### The problem:
Collect every line in the records below that contains the string "icon", and reproduce each such line in full.

### Data to use:

※

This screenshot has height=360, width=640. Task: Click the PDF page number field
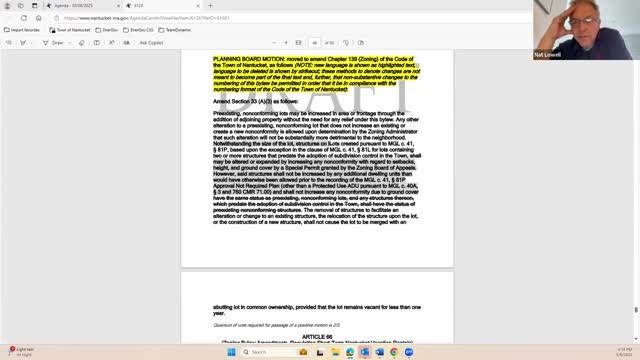315,43
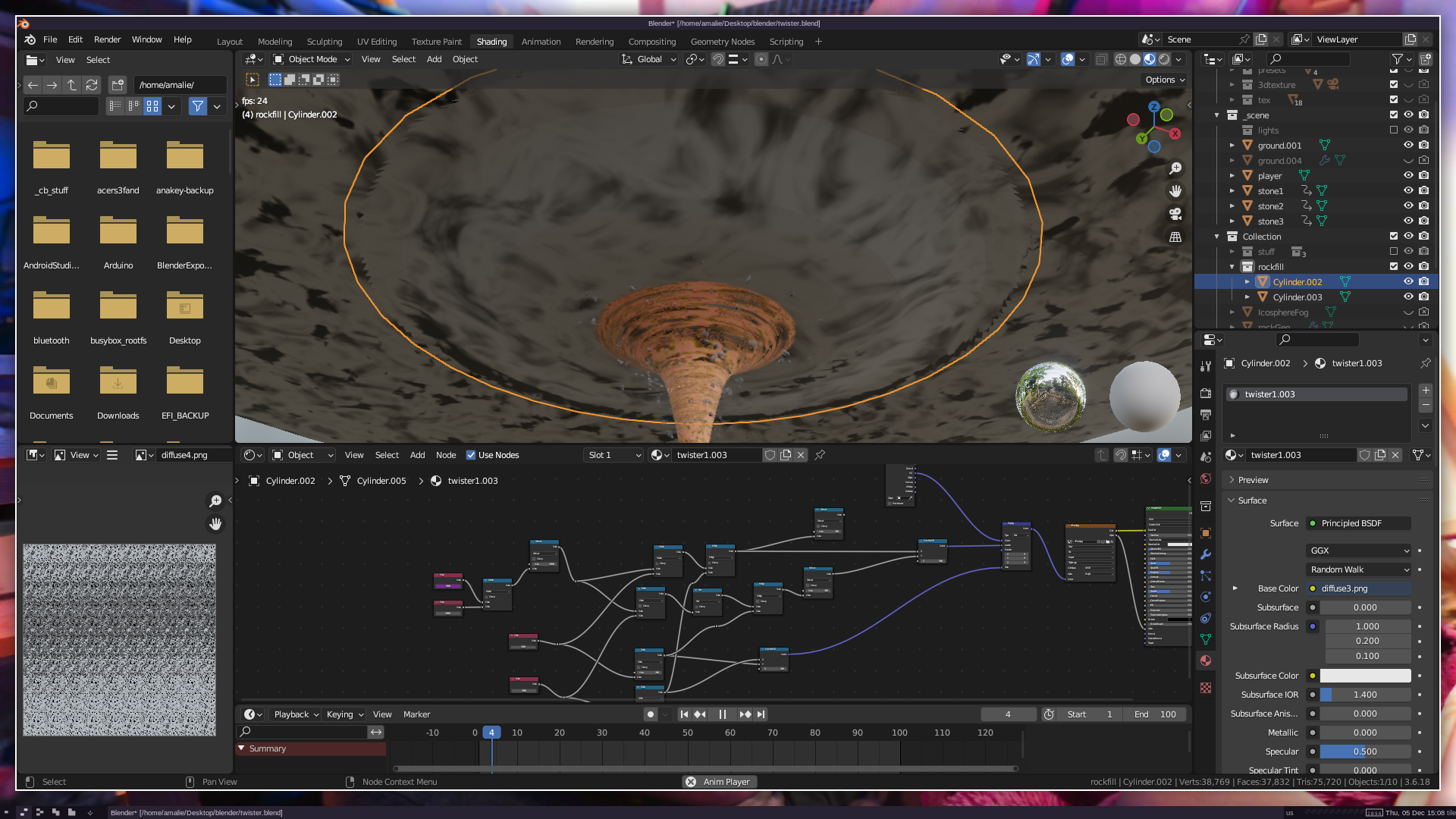This screenshot has width=1456, height=819.
Task: Select material preview shading mode
Action: coord(1150,59)
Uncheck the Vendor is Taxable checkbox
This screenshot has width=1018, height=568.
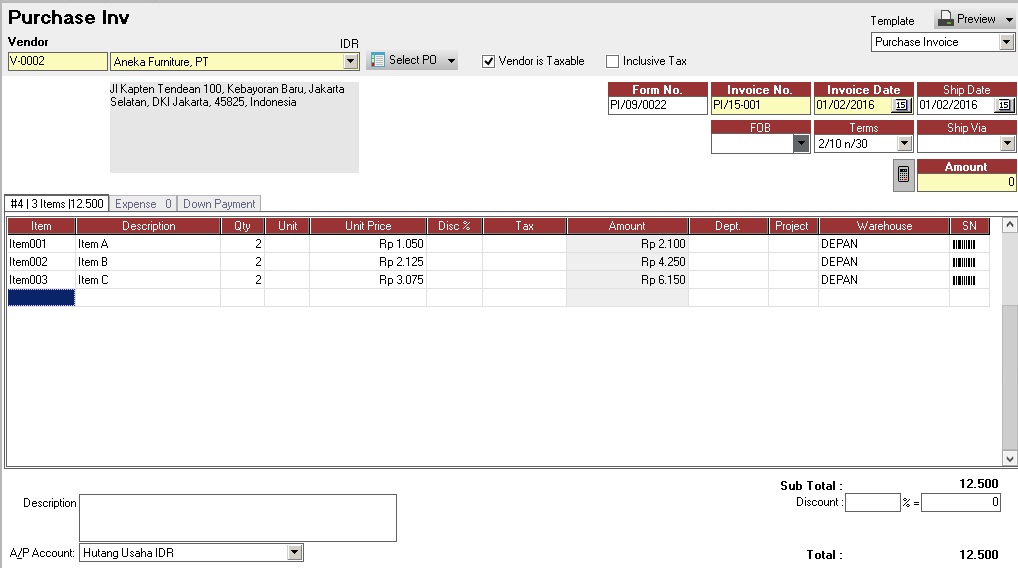[x=489, y=61]
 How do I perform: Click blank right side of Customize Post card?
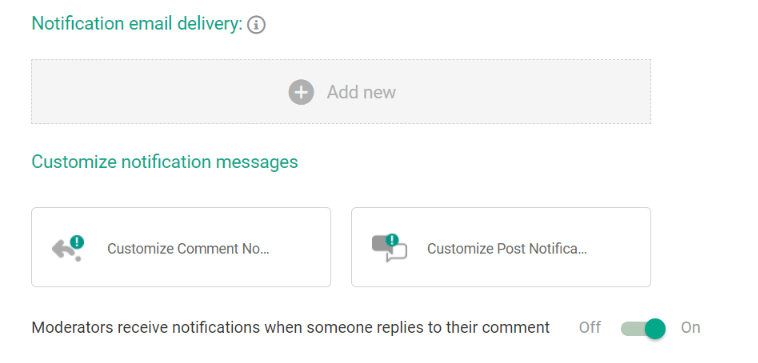621,247
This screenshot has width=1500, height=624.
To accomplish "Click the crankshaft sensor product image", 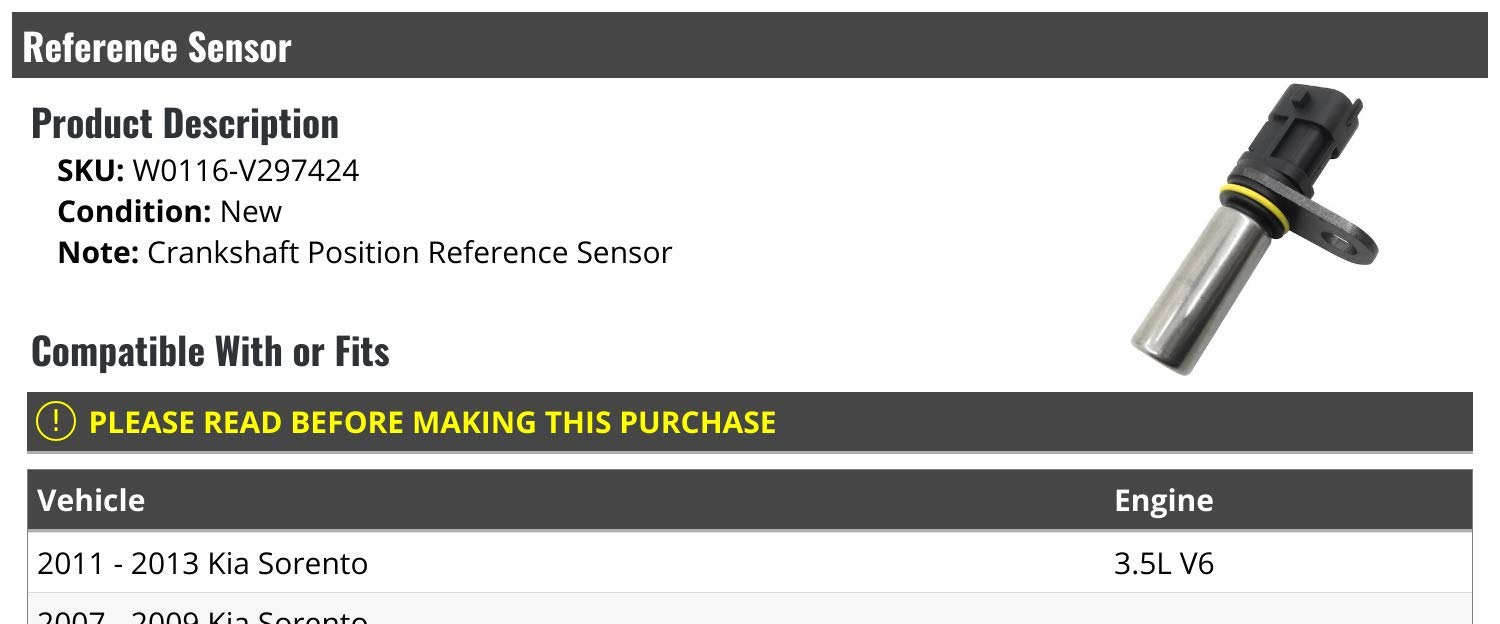I will click(x=1255, y=230).
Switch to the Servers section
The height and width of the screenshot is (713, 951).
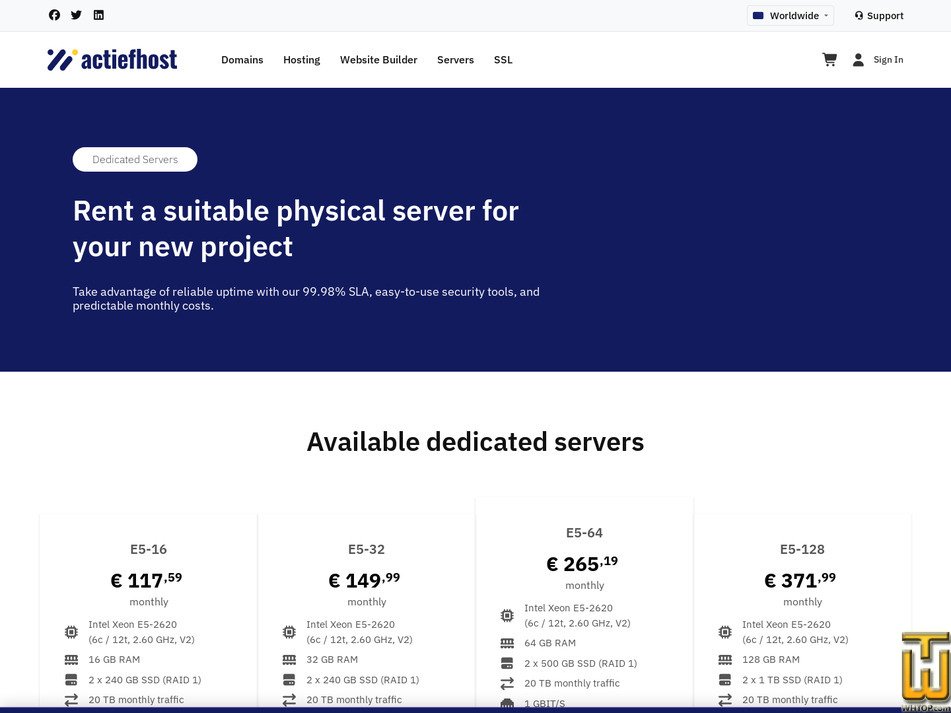point(455,59)
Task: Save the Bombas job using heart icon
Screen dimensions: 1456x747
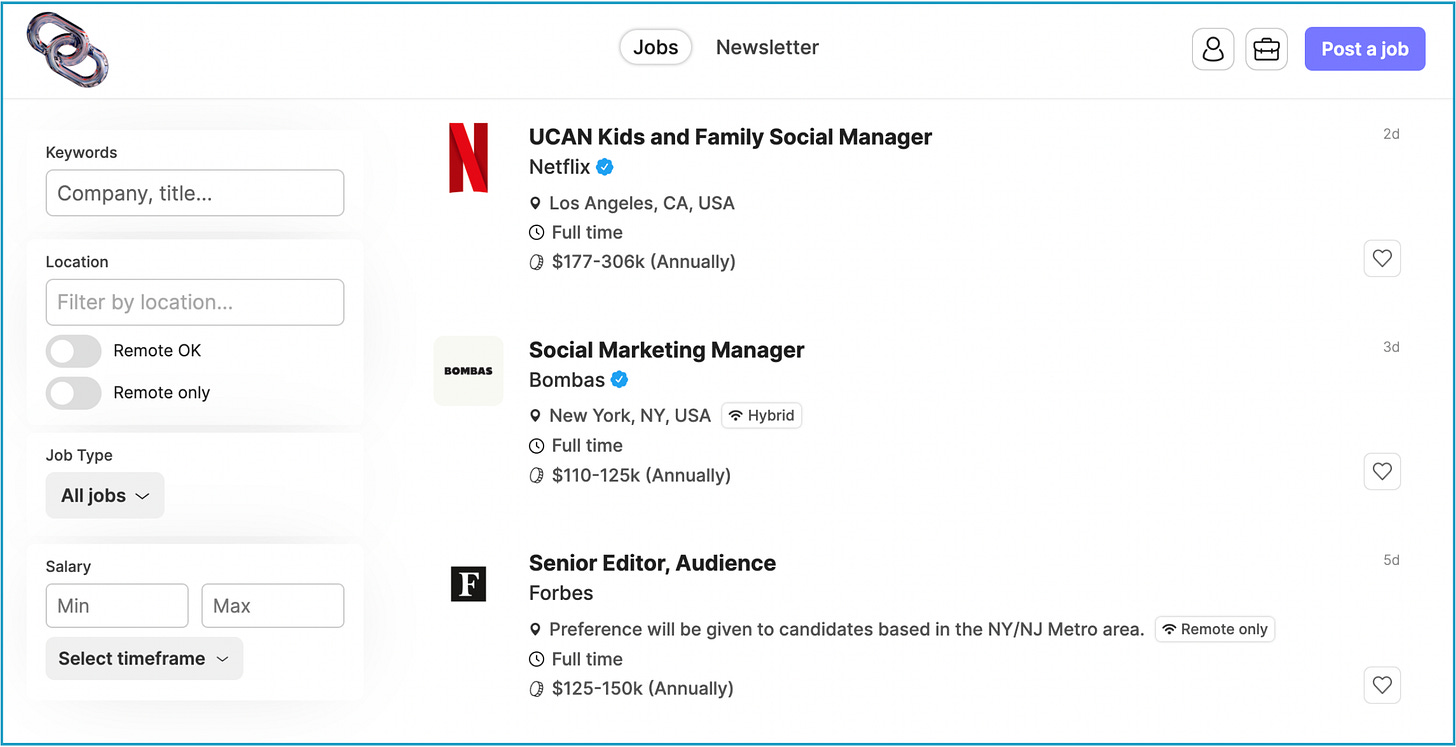Action: (x=1382, y=471)
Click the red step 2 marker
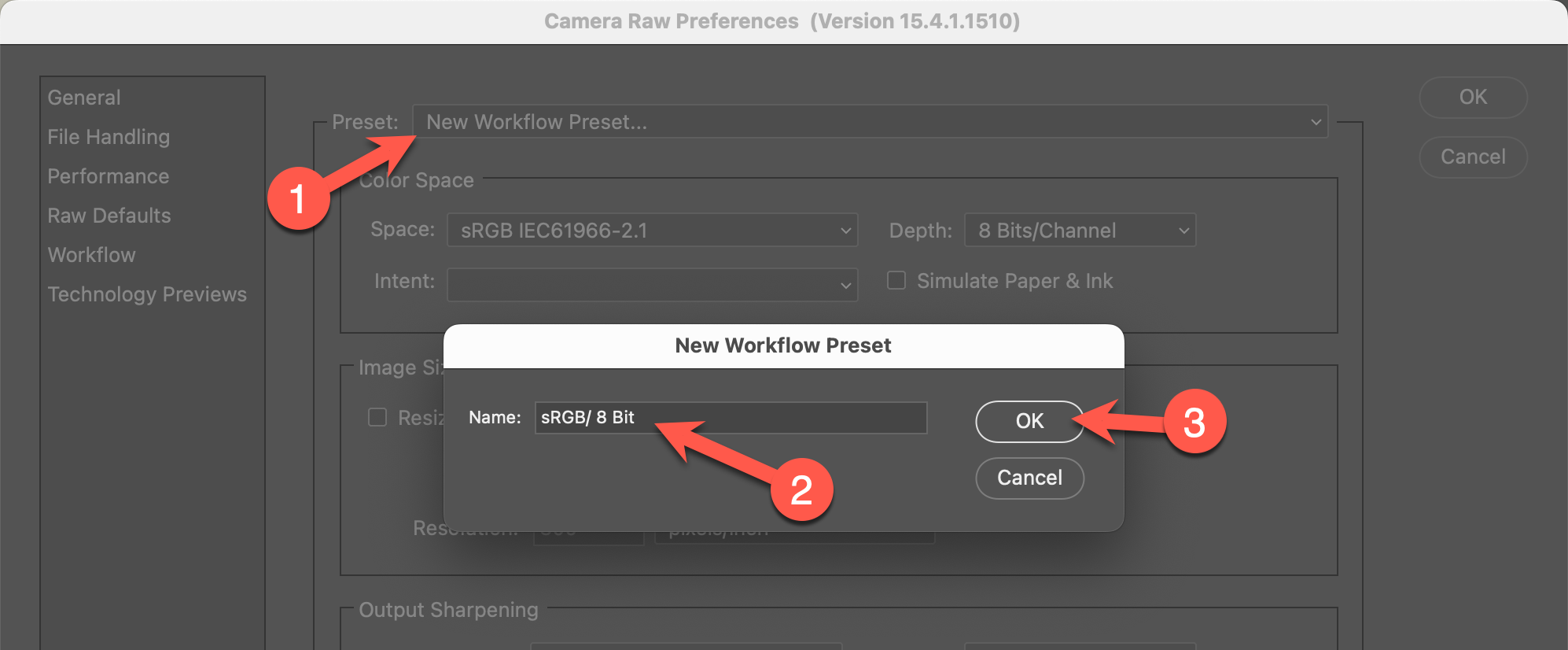 (x=801, y=489)
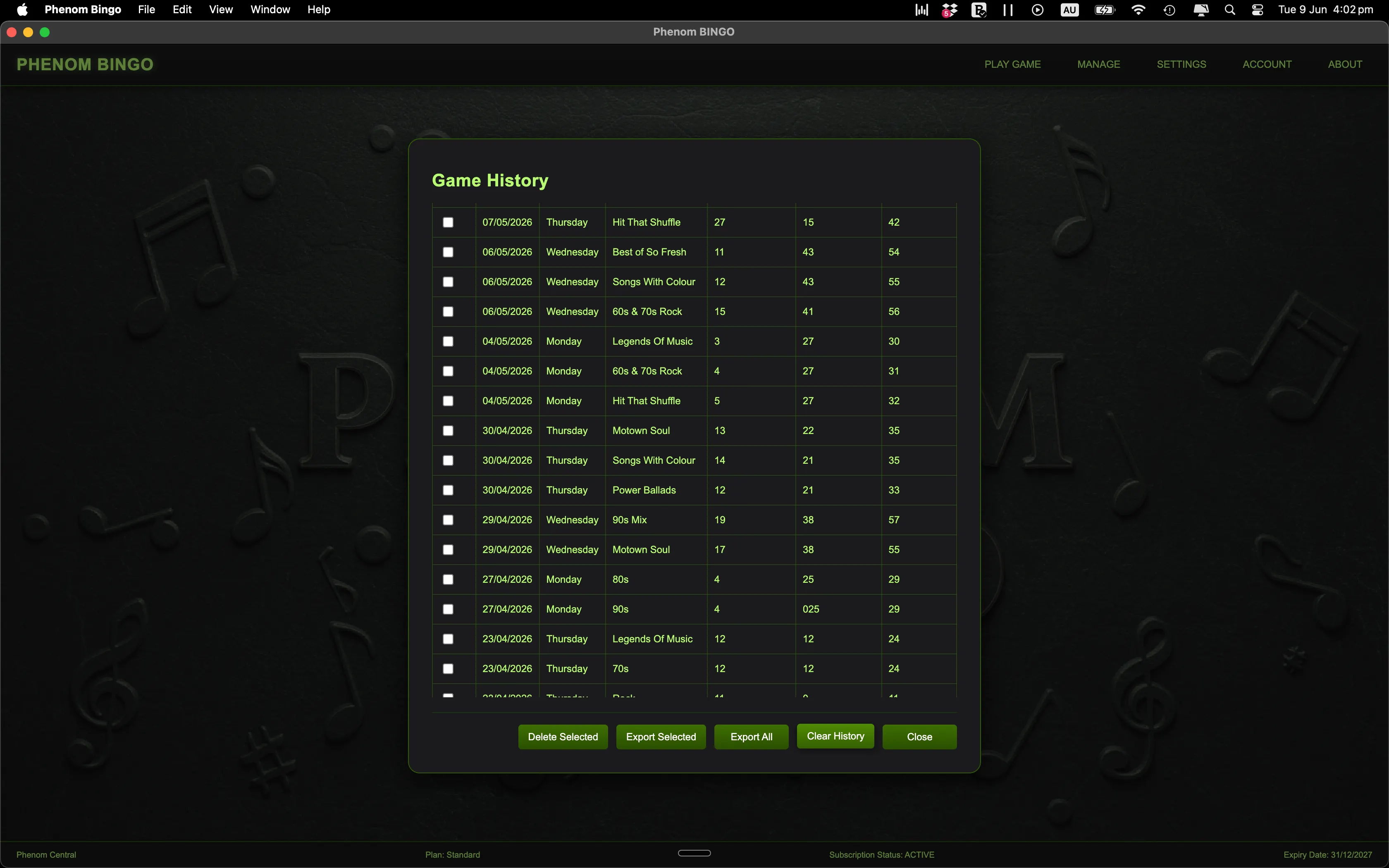Image resolution: width=1389 pixels, height=868 pixels.
Task: Open Spotlight search magnifier icon
Action: (x=1229, y=10)
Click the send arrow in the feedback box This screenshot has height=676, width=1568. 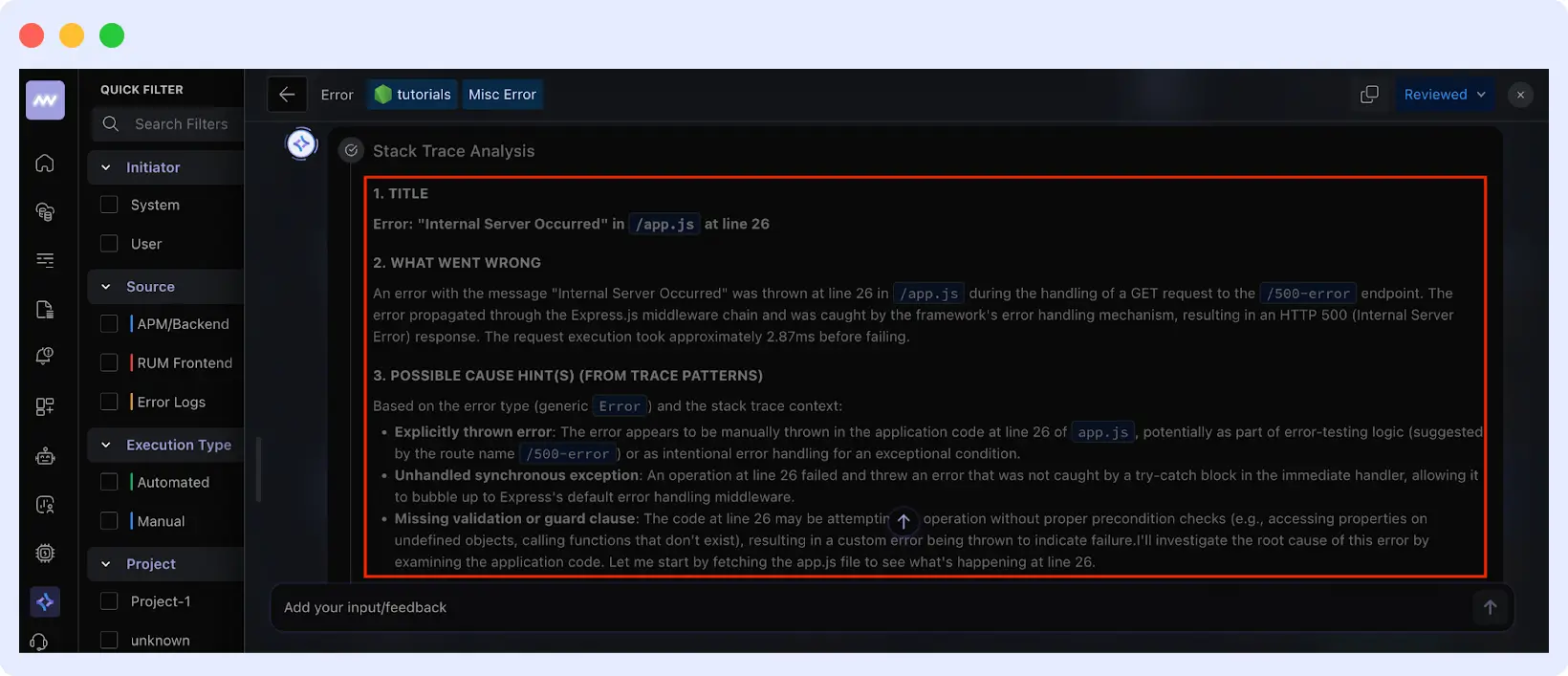pos(1490,607)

※

### Full solution:
Task: Save the Bombas job using heart icon
Task: Open Spotlight search magnifier icon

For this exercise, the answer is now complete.